◆ ACTION ITEM:
Everything from the line containing "This screenshot has height=244, width=400." through the last line of the data below should be given again exactly, both end lines included and nothing more.

◆ THE RECORDS:
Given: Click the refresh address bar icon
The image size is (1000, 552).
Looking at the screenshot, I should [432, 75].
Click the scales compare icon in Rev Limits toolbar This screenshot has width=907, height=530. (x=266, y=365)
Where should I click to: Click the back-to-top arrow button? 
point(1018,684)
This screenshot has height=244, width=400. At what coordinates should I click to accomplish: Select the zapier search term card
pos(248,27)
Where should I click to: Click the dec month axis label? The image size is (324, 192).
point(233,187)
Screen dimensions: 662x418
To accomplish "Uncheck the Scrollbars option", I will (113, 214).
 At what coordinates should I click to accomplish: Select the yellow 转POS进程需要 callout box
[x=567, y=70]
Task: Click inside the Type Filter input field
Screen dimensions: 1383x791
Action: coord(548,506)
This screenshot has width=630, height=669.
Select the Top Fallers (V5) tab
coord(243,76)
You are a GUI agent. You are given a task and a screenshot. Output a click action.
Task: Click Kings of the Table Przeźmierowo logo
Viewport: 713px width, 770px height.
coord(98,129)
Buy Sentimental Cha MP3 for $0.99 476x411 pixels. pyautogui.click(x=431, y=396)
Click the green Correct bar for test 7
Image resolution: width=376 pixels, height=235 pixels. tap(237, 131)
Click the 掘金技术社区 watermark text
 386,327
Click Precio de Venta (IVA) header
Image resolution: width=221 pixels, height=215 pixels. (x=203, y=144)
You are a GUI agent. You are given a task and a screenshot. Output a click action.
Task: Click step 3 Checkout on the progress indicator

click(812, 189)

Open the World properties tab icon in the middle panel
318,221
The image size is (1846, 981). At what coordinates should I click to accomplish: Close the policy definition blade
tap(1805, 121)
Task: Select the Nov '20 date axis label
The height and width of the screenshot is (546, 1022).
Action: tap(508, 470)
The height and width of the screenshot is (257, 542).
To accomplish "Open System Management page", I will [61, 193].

◆ YOUR RESPONSE:
This screenshot has height=244, width=400. At what coordinates should I click to accomplish: Select the zapier search term card
pos(248,27)
Where should I click to: Click the dec month axis label? The image size is (324, 192).
point(233,187)
Screen dimensions: 662x418
To accomplish "Uncheck the Scrollbars option", I will (113, 214).
 At what coordinates should I click to accomplish: Select the yellow 转POS进程需要 callout box
[x=567, y=70]
Task: Click inside the Type Filter input field
Screen dimensions: 1383x791
Action: coord(548,506)
This screenshot has width=630, height=669.
Select the Top Fallers (V5) tab
coord(243,76)
You are a GUI agent. You are given a task and a screenshot. Output a click action.
Task: Click Kings of the Table Przeźmierowo logo
Viewport: 713px width, 770px height.
coord(98,129)
Buy Sentimental Cha MP3 for $0.99 476x411 pixels. pyautogui.click(x=431, y=396)
Click the green Correct bar for test 7
Image resolution: width=376 pixels, height=235 pixels. tap(237, 131)
Click the 掘金技术社区 watermark text
 386,327
Click Precio de Venta (IVA) header
Image resolution: width=221 pixels, height=215 pixels. (x=203, y=144)
You are a GUI agent. You are given a task and a screenshot. Output a click action.
Task: Click step 3 Checkout on the progress indicator

click(812, 189)

Open the World properties tab icon in the middle panel
318,221
The image size is (1846, 981). At what coordinates should I click to accomplish: Close the policy definition blade
tap(1805, 121)
Task: Select the Nov '20 date axis label
The height and width of the screenshot is (546, 1022).
Action: tap(508, 470)
The height and width of the screenshot is (257, 542).
To accomplish "Open System Management page", I will [61, 193].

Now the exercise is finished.